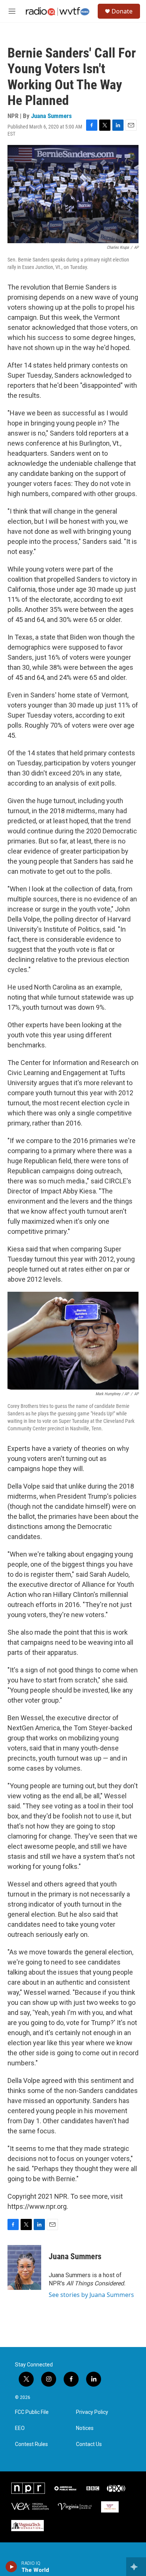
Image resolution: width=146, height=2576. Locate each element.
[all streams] (136, 2566)
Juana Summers (51, 116)
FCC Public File (32, 2412)
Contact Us (89, 2444)
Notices (85, 2428)
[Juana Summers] (24, 2267)
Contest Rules (31, 2444)
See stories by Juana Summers (91, 2295)
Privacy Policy (92, 2412)
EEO (20, 2428)
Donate (122, 11)
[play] (11, 2566)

| Task details |
The lines from the one holding "Contact Us (89, 2444)" to the end of the entries are to be repeated exactly, with both ends included and nothing else.

| Your response |
Contact Us (89, 2444)
Notices (85, 2428)
[Juana Summers] (24, 2267)
Contest Rules (31, 2444)
See stories by Juana Summers (91, 2295)
Privacy Policy (92, 2412)
EEO (20, 2428)
Donate (122, 11)
[play] (11, 2566)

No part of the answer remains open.